For an 84-acre property that has long sat underutilized and is better known as a place to stage weddings than a potential Eastside economic development catalyst, The Red Berry Estate actually looks pretty good.
The City of San Antonio purchased the property for $2.25 million in 2012 with an eye toward recruiting a developer for the site. Late last month, City Council unanimously approved a $150 million public-private partnership to do just that. Last week, City staffers showed the property to local officials and the media.
As our small tour group entered the mansion from the side garage entrance, I expected cobwebs and broken mirrors. Maybe a raccoon. After all, the big house is slated for a $2-million makeover as part of the larger development. Save for the initial overwhelming smell of dust and a few broken light switches, the estate – save some interior renovations and pool expansion done by subsequent owners – is almost entirely just as Berry left it. The bookshelves are filled with strange titles, the walls are covered with odd paintings and wallpaper, and almost every room has some variation of chandelier and defunct security camera.
While the estate is not yet designated as an historic site, the 1951 mansion – and Berry’s strange tastes – will be preserved.

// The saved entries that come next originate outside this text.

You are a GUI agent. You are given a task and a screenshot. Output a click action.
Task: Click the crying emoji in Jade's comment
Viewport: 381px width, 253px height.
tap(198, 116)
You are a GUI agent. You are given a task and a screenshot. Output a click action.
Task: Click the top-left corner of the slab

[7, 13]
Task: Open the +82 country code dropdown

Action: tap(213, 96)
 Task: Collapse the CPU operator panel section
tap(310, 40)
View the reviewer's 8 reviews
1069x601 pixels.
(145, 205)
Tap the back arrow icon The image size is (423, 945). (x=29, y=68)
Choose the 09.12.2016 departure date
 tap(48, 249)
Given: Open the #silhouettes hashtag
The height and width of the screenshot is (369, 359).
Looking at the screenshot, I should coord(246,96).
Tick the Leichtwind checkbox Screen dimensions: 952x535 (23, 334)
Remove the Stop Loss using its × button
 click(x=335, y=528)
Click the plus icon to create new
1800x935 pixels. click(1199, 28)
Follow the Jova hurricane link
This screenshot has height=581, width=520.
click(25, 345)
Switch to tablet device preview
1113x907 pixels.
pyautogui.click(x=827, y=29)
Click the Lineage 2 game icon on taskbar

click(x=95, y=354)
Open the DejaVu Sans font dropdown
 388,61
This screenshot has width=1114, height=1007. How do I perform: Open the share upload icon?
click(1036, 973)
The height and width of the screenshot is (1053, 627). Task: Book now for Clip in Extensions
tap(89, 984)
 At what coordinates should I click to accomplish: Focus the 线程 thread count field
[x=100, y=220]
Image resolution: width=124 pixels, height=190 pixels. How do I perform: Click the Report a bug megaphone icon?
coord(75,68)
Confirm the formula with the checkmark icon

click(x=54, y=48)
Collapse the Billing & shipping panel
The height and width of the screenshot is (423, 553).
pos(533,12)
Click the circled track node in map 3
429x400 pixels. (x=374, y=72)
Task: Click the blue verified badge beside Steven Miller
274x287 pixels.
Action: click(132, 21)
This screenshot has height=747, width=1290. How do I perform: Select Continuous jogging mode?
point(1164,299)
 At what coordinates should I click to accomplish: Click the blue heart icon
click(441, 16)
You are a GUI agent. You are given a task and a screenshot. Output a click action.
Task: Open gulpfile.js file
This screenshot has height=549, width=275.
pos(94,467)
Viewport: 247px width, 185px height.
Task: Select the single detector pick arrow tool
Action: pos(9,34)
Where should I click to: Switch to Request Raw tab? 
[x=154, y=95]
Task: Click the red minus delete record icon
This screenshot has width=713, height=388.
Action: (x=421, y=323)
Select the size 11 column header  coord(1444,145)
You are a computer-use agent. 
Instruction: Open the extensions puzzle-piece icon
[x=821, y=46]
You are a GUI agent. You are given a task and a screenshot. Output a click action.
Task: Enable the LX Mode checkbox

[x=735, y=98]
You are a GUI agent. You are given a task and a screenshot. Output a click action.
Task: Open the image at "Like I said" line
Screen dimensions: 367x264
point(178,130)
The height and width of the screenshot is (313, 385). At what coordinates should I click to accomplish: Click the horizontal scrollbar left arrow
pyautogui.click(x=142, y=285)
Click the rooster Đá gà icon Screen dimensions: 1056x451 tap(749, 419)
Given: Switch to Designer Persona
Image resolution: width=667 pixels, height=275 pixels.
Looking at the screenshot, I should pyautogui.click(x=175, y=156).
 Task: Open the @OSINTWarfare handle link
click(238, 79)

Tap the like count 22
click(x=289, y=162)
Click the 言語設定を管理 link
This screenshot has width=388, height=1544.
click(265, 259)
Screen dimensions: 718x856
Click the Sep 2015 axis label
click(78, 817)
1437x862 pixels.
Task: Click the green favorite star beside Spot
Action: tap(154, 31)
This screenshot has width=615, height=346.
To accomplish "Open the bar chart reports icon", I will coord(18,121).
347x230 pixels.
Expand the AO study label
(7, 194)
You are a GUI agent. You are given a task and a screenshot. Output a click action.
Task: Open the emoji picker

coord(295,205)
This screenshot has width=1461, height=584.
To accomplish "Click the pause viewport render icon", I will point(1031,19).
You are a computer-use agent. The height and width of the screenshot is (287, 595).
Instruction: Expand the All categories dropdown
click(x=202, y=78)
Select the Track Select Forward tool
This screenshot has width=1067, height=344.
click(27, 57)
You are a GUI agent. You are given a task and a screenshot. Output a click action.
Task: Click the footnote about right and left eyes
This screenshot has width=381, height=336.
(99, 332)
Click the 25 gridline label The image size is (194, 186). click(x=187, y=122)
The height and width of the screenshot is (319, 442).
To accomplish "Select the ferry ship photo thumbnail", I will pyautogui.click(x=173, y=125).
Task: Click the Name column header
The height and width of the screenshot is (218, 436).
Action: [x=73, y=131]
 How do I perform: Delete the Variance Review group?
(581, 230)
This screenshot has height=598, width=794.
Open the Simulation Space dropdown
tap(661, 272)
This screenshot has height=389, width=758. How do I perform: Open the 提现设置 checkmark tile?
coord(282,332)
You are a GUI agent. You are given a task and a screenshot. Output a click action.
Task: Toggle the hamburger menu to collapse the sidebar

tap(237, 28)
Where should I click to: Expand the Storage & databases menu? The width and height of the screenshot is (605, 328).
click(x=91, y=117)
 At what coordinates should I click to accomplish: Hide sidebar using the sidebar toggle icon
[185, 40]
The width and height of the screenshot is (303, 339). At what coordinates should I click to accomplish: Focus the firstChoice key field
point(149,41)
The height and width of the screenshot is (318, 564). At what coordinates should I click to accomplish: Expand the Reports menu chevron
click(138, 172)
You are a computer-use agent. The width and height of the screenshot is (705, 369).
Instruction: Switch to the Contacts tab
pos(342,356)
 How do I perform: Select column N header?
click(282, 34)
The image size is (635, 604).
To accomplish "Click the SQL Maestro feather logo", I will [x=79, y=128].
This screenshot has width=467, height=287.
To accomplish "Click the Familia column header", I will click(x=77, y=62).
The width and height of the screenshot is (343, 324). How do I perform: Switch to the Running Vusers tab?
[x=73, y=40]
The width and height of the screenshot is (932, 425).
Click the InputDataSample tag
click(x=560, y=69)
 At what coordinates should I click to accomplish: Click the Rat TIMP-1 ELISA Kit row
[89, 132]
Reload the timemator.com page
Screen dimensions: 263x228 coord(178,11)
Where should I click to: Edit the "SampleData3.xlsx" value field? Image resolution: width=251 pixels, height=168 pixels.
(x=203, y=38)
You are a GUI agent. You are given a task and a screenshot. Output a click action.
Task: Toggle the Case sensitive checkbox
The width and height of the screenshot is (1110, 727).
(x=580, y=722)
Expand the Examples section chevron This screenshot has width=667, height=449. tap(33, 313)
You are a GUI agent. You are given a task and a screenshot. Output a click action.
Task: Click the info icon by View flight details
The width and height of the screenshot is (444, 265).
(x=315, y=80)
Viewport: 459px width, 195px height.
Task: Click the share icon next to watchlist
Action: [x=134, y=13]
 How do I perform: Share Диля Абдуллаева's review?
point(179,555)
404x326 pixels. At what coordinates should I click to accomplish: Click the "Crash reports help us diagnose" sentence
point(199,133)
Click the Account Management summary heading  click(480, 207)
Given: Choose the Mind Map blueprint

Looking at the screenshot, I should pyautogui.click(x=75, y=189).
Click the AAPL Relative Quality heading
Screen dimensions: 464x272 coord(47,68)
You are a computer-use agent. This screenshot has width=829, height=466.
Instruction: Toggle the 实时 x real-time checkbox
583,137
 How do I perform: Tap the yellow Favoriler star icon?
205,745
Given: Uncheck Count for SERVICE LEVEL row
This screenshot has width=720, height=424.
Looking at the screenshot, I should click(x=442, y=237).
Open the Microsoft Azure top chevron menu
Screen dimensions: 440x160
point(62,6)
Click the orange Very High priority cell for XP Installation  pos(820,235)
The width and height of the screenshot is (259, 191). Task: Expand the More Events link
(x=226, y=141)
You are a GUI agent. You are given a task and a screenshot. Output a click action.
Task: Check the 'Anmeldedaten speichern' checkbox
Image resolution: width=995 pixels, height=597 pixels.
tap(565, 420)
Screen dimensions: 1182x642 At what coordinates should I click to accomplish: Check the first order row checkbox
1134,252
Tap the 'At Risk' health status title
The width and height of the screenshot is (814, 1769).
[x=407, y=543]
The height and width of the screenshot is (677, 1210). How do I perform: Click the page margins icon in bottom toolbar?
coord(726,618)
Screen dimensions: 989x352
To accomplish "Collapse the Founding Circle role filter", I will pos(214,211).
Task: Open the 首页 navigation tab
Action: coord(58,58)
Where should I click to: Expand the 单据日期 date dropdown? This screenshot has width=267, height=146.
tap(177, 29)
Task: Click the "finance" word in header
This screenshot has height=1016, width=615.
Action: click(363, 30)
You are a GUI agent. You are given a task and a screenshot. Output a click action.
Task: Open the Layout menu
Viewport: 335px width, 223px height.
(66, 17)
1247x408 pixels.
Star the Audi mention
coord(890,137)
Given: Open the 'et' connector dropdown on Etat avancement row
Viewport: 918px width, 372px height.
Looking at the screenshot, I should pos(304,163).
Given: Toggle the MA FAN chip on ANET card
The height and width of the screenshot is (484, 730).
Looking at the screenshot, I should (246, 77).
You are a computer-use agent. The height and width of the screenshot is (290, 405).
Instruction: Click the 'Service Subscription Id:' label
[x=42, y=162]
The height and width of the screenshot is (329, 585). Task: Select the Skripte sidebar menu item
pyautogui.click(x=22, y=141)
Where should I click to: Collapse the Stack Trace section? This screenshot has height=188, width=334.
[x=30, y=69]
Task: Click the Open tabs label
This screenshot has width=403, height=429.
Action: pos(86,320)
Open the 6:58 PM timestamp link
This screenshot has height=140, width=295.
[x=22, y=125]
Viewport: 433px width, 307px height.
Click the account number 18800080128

The estate has been relatively well-maintained. Its restoration will be part of a larger redevelopment of the 84-acre property in the Eastside by a partnership that includes NRP Group and two Sugar Land, Texas-based developers, Terramark Homes and Wallace-Bajjali Development Partners.
The plan includes using 50 undeveloped acres for a 600-unit multifamily project, with half the units reserved for residents who earn less than $47,070 a year or 80% or less of the district’s median income, which would be a much lower figure. Achieving that goal of leasing half the units to lower-income residents would qualify the developer for a full tax exemption.
A Chapter 380 economic development agreement and the established inner city TIRZ, or Tax Increment Reinvestment Zone, could yield developers another $8.4 million over 20 years as property values rise. The developers have the option of purchasing the land from a City-held trust once the development is complete.
Another 66 townhouses and 300,000 square feet of commercial office space largely targeted for medical offices and practices will round out the project. Some spaces for restaurants and retail stores are planned.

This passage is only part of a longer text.